Munna grew in the orphanage-a pale diffident, shy, but handsome little boy. When Seth Chiranjilal and his Sethani, a childless couple, came to the orphanage to adopt a boy, they selected Munna. But Munna's parentage was unknown-no one knew to what creed or caste he belonged by birth. So they refused to take him and left Munna with a disturbing question mark in his mind.

"I must find my mother" thought Munna and ran away from the orphanage in the dead of night.

He came to Mumbai and on the step of a temple, encountered the mother, his own mother, but due to the irony of fate, neither of them could recognize each other.

He fell in the hands of BHIKU, a goonda who would have murdered him for the little gold trinket round his neck, but the innocence of the child was stronger than the evil in the goonda's cruel heart. Again he met mother at the construction works, where she was workign and she, remembering that her own son. too, would be of the same age, took Munna to her hut and fed him-choosing to starve herself. Munna did not want that any one should go hungry for his sake and, therefore, he left the place in the night, while the brief contact with Munna awakened in the heart of the mother in irrepressible craving for her own son.

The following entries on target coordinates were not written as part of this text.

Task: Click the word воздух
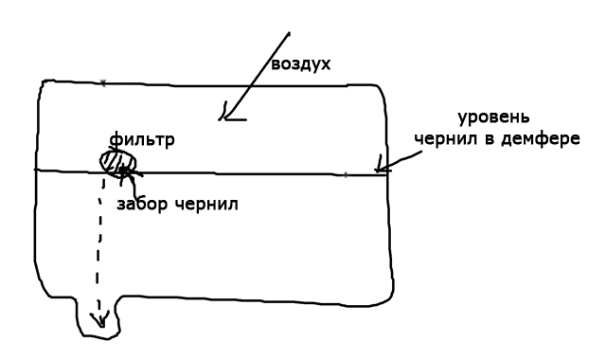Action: [x=301, y=64]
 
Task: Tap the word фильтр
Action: [x=142, y=139]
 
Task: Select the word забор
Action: [x=142, y=204]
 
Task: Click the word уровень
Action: [x=493, y=117]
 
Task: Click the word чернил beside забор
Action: [x=206, y=205]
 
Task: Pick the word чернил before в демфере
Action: [x=445, y=139]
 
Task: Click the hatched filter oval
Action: [x=118, y=163]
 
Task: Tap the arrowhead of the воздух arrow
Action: [x=229, y=115]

Munna is adopted by a kind-hearted MADARI (juggler) but then he falls in the clutches of a goonda who maintains a gang of street urchins whom he exploits by making them work, beg and steal for hi.

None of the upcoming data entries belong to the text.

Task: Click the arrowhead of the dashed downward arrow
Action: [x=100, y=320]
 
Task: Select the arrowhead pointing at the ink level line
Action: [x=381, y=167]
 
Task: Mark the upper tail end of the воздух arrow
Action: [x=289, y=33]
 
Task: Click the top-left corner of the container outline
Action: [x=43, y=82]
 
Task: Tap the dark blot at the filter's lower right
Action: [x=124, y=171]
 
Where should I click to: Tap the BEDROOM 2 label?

From this degradation he is saved first by Lakhia and then by Chhaganlal, a low-paid clerk living in a chawl with his wife and ten children. Munna brings luck to Chhaganlal who is a small-scale gambler, but he is turned out when he is falsely accused of theft by Chhaganlals' children.

He goes back to Bhiku's hut, then the child is frightened by the drunken antics of Mangloo, a frustrated drunkard who is drinking away to forget and to die.

From here he hides in a temple where Mrs. Lakshmidas, the childless wife a millionaire, sees him and, accepting it as a heavenly omen, adopts him. Here, too, Munna's innocence brings about a change in the mind of Seth Lakshmidas-he loses his earlier preoccupation with money.

Meanwhile, Munna's own mother has traced him to the house of Lakshmidas. She goes there to demand her son but decides to sacrifice her own happiness when she sees what life of comfort her son leads here. She is about to leave, when Lakshmidas reveals the truth to Munna. "That's your mother-you can go with her, or you can remain here as our son."

The decision is with the boy. Standing between Riches and Poverty, which way does the innocent instinct of a child move MUNNA?